__Tâches à réaliser__.
**a.** D'après le texte proposé, à quelle date le pape Benoît XVI a-t-il reconnu l'apport des femmes à l'histoire du christianisme ?
**b.** Comment traduire en anglais cette phrase du texte proposé : « Si l’on excepte Marie de Nazareth, les femmes disciples dévouées de Jésus sont pratiquement invisibles. » ?

__Texte proposé__.
☆ ☆ ☆
· Cité du Vatican ·

Les femmes du christianisme des origines changèrent le visage de l’Empire romain

Les autorités missionnaires et la direction prophétique des femmes

 Les autorités missionnaires et la direction prophétique des femmes  FRA-004
25 janvier 2024

La vie religieuse telle que nous la connaissons aujourd'hui — aussi bien contemplative qu'active — a évolué au cours de deux mille ans. Dans cet essai, le premier de quatre, Christine Schenk, csj, puise aux documents historiques pour nous parler des femmes du christianisme des origines.

Quand j'étais une jeune religieuse de Saint-Joseph, j'avais un grand désir d’en savoir plus sur nos ancêtres dans la foi. Bien qu’étant passionnée par les textes bibliques, j'ai parfois du mal à m'y reconnaître, car les textes de notre lectionnaire parlent presque toujours de nos ancêtres hommes. Si l’on excepte Marie de Nazareth, les femmes disciples dévouées de Jésus sont pratiquement invisibles. Par la suite, lorsque j'ai commencé mes études de maîtrise en théologie au séminaire local, j'ai dévoré toutes les informations sur les femmes des débuts du christianisme. Dans cette série de quatre essais, je souhaite mettre en lumière les racines historiques des communautés religieuses féminines et peut-être aider les lectrices et les lecteurs à se reconnaître dans l'histoire des premiers chrétiens.

Le «mouvement de Jésus» s’est répandu rapidement dans tout l’Empire romain grâce également à l’initiative de femmes qui étaient apôtres, prophètes, évangélistes, missionnaires, chefs d’églises domestiques et veuves. Sa croissance est également débitrice du soutien financier de femmes entrepreneures chrétiennes telles que Marie de Magdala et Jeanne (cf. Lc 8, 1-3), Lydie (cf. Ac 16, 11-40), Phébé (cf. Rm 16, 1-2), Olympiade, diaconesse du iv e siècle, et d'autres. C'est précisément ce que le Pape Benoît xvi a reconnu le 14 février 2007, lorsqu’il a déclaré que «l'histoire du christianisme aurait eu un développement bien différent s'il n'y avait pas eu le généreux apport de nombreuses femmes». «Dans le domaine de l'Eglise primitive, la présence féminine — ajoute-t-il — n'est absolument pas secondaire».
☆ ☆ ☆
__Données fournies__.
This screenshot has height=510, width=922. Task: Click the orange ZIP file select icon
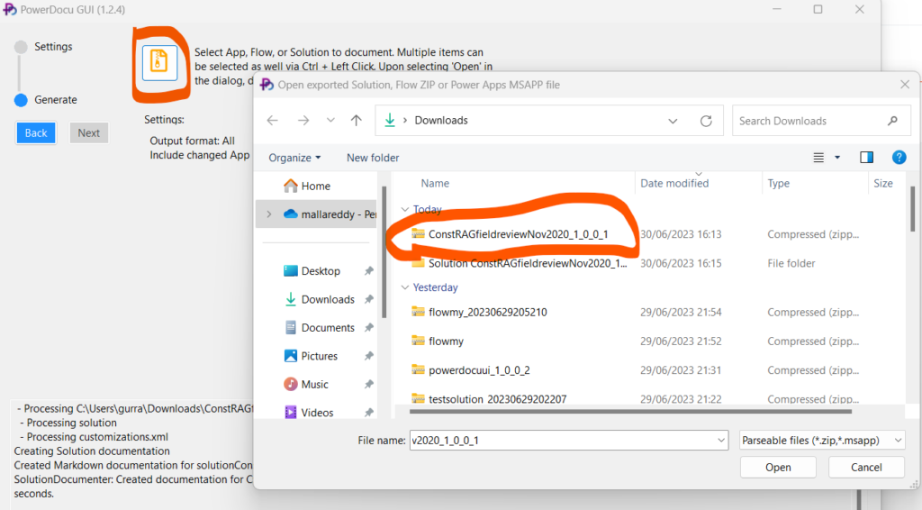pyautogui.click(x=159, y=62)
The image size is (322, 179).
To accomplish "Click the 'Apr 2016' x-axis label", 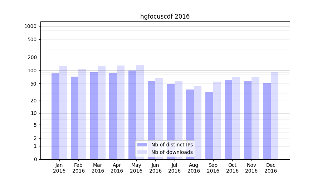I will point(117,168).
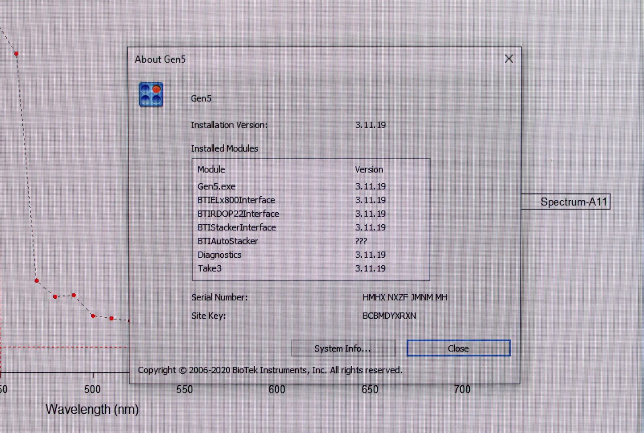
☆ ☆ ☆
__Réponses attendues__.
**a.** Le 14 février 2007.

**b.** Apart from Mary of Nazareth, the devoted women disciples of Jesus are practically invisible.